叶镜璇神情一滞,若不是忽然改了主意,她此时恐怕已身处别院之中。以夫君洞悉人心的手段,应当能猜到自己脑中滑过的所有念头,忍不住咬了咬牙,娇哼一声将被攥着的人抽回来。“夫君,你这般胡乱揣测我的心思,可知非君子所为?”
谁会喜欢整日将你心思摸得透透的,你在他跟前就似一张白纸一般,毫无秘密可言。这样的人在身边,不但可怕,更是渗人得紧。
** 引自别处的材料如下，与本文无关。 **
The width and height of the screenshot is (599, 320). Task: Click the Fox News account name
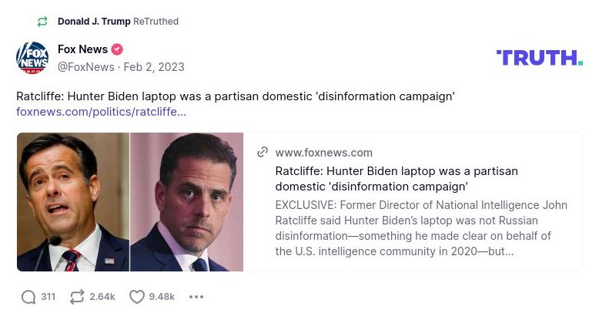pyautogui.click(x=82, y=49)
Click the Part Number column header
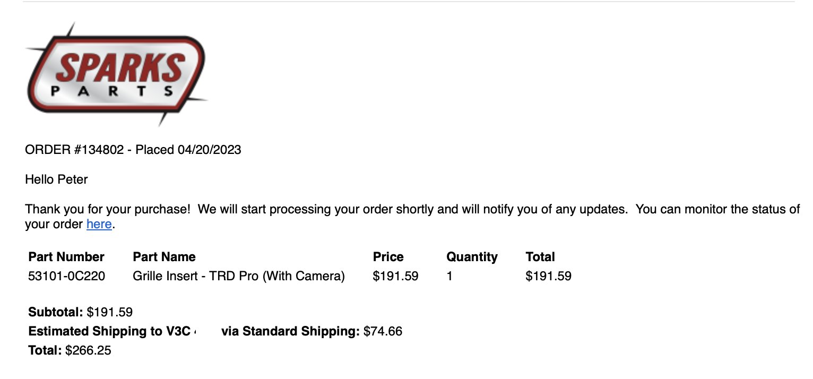 (66, 257)
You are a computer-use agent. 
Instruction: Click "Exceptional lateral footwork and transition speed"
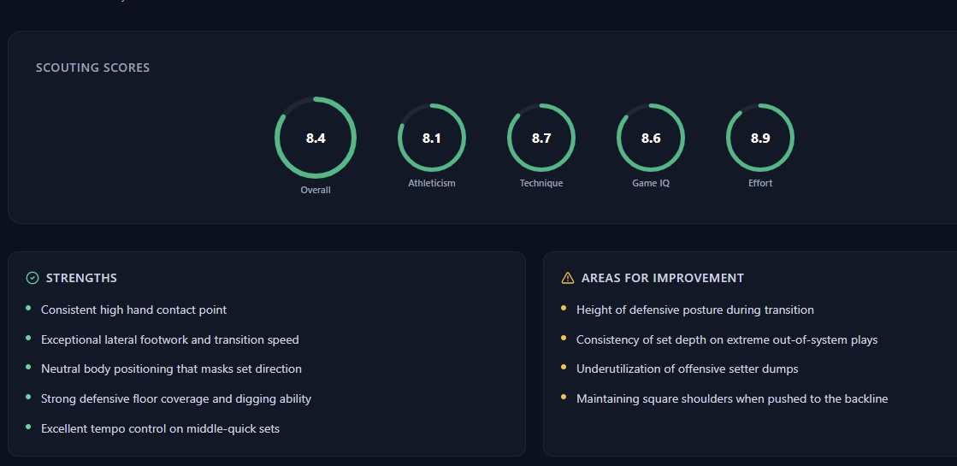point(169,339)

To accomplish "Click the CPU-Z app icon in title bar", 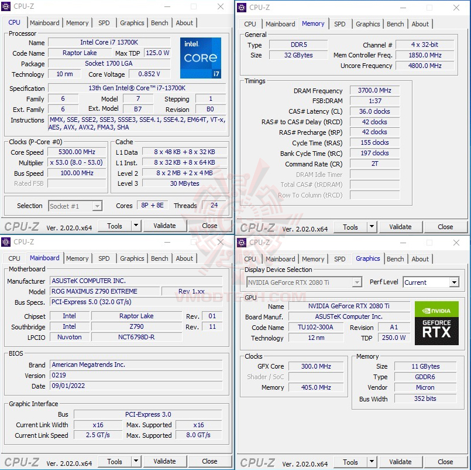I will (x=6, y=6).

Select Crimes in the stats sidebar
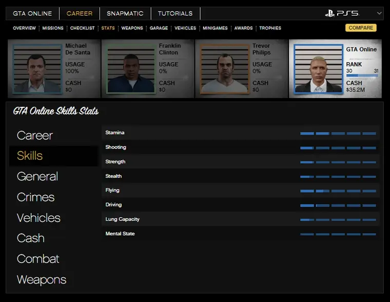click(x=35, y=197)
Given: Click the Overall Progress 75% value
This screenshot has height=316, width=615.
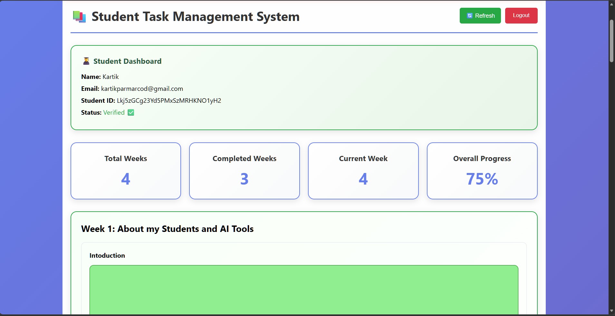Looking at the screenshot, I should click(x=482, y=179).
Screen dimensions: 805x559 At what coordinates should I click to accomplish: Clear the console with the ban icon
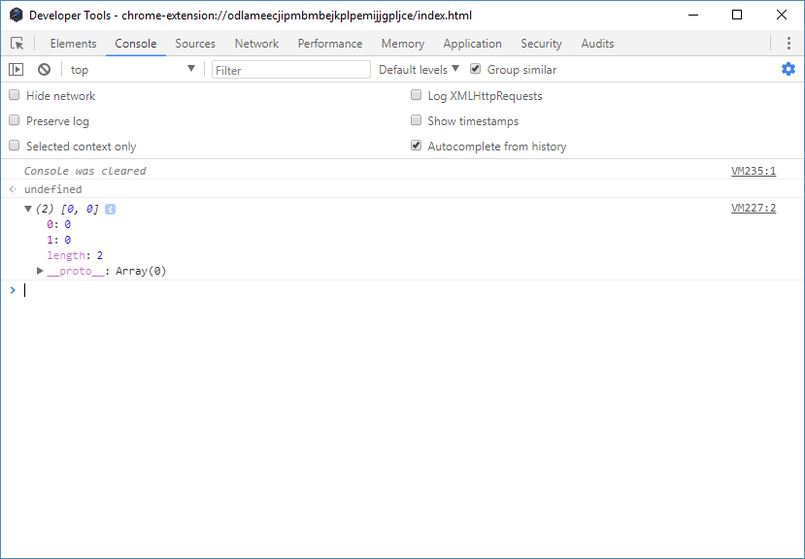(x=44, y=69)
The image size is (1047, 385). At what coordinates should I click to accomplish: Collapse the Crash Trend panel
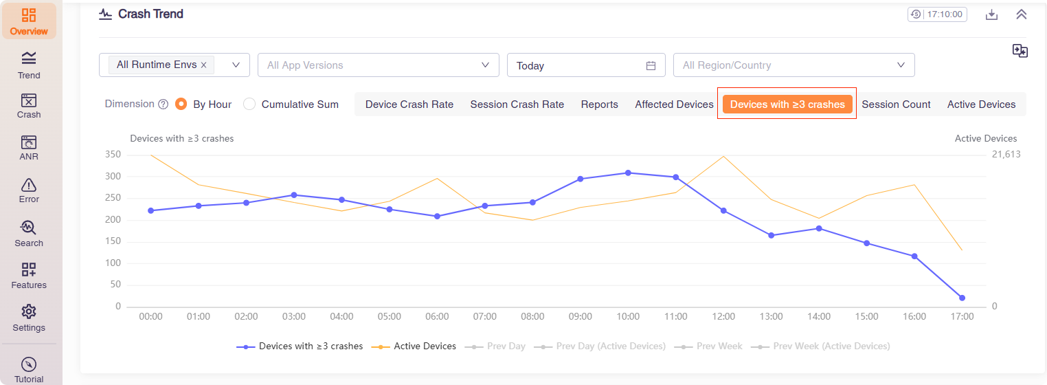coord(1021,14)
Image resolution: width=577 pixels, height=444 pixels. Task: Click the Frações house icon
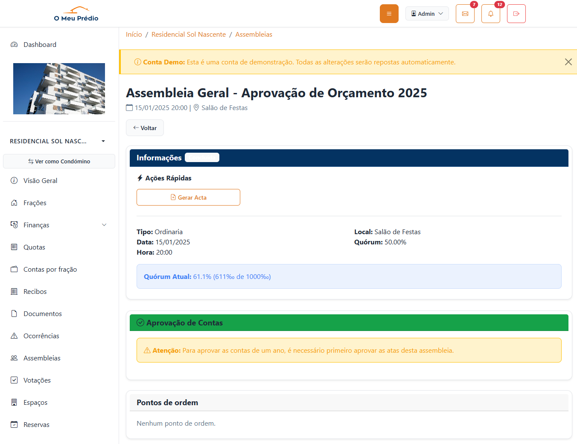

“镜儿亦知,君子不立危墙之下。”楼肃宇敛起笑意,眸色渐沉,站起身子带着一股压迫之势朝着叶镜璇的方向迈了一步,对方即浑身僵直,也就此止步,心底多少有些不悦。“更何况墙内还有二人虎视眈眈的觊觎着,实在令人放心不下。镜儿……我并不如你所想的那般大方。”
叶镜璇欲哭无泪的凝视着他,他神色冷淡不加收敛之时,那股气势令人忍不住背脊一凉。
我哪里将你想得大方过?!从前世到今生你就没大方过!从来不懂相濡以沫不如相忘于江湖……这人看似淡漠,心无波澜,杀起别人全家来可是半点未见手软。
不过……
“谁要你大方,换做我也大方不起来。”叶镜璇轻声嘀咕着,她心里明白男宠之事对他而言多少有些忌讳,心里不免有些后怕。若今夜她故态萌发,去了别院疏远于他,定无法善了。